● **Set exercise**
Copy out every line of the entries below verbatim, keeping each one in its original order and form.

● **Records to process**
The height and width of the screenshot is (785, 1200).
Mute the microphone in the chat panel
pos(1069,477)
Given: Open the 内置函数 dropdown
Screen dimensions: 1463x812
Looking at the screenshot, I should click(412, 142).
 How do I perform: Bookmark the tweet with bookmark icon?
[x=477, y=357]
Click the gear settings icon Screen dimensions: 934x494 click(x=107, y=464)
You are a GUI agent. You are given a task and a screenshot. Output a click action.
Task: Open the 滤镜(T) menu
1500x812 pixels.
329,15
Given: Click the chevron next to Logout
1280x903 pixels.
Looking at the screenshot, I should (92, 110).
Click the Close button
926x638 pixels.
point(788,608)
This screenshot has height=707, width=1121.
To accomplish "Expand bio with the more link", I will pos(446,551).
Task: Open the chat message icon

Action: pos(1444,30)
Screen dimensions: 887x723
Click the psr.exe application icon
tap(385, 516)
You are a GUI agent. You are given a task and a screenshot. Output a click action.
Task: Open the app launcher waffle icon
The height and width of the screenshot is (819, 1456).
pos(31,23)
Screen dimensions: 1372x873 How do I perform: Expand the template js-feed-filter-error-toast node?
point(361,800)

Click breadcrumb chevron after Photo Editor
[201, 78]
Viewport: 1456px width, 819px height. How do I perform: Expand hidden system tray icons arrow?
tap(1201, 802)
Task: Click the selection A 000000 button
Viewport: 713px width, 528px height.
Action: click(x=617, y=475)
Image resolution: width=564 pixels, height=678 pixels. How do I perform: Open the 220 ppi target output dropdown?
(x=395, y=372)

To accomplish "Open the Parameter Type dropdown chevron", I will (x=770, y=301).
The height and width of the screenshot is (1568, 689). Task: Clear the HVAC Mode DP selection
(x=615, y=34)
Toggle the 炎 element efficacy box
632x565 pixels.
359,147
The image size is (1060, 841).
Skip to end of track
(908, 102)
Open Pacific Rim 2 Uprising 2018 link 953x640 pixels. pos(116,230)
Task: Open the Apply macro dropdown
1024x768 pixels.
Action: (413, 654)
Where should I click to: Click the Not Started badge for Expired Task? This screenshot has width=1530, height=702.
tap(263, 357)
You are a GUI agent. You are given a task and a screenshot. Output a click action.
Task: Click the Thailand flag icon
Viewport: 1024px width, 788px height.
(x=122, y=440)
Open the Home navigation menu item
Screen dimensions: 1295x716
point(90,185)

● **Solved problem**
The height and width of the screenshot is (785, 1200).
Mute the microphone in the chat panel
pos(1069,477)
Given: Open the 内置函数 dropdown
Screen dimensions: 1463x812
Looking at the screenshot, I should click(412, 142).
 How do I perform: Bookmark the tweet with bookmark icon?
[x=477, y=357]
Click the gear settings icon Screen dimensions: 934x494 click(x=107, y=464)
You are a GUI agent. You are given a task and a screenshot. Output a click action.
Task: Open the 滤镜(T) menu
1500x812 pixels.
329,15
Given: Click the chevron next to Logout
1280x903 pixels.
Looking at the screenshot, I should (92, 110).
Click the Close button
926x638 pixels.
point(788,608)
This screenshot has height=707, width=1121.
To accomplish "Expand bio with the more link", I will pos(446,551).
Task: Open the chat message icon

Action: pos(1444,30)
Screen dimensions: 887x723
Click the psr.exe application icon
tap(385, 516)
You are a GUI agent. You are given a task and a screenshot. Output a click action.
Task: Open the app launcher waffle icon
The height and width of the screenshot is (819, 1456).
pos(31,23)
Screen dimensions: 1372x873 How do I perform: Expand the template js-feed-filter-error-toast node?
point(361,800)

Click breadcrumb chevron after Photo Editor
[201, 78]
Viewport: 1456px width, 819px height. How do I perform: Expand hidden system tray icons arrow?
tap(1201, 802)
Task: Click the selection A 000000 button
Viewport: 713px width, 528px height.
Action: click(x=617, y=475)
Image resolution: width=564 pixels, height=678 pixels. How do I perform: Open the 220 ppi target output dropdown?
(x=395, y=372)

To accomplish "Open the Parameter Type dropdown chevron", I will (x=770, y=301).
The height and width of the screenshot is (1568, 689). Task: Clear the HVAC Mode DP selection
(x=615, y=34)
Toggle the 炎 element efficacy box
632x565 pixels.
359,147
The image size is (1060, 841).
Skip to end of track
(908, 102)
Open Pacific Rim 2 Uprising 2018 link 953x640 pixels. pos(116,230)
Task: Open the Apply macro dropdown
1024x768 pixels.
Action: (413, 654)
Where should I click to: Click the Not Started badge for Expired Task? This screenshot has width=1530, height=702.
tap(263, 357)
You are a GUI agent. You are given a task and a screenshot. Output a click action.
Task: Click the Thailand flag icon
Viewport: 1024px width, 788px height.
(x=122, y=440)
Open the Home navigation menu item
Screen dimensions: 1295x716
point(90,185)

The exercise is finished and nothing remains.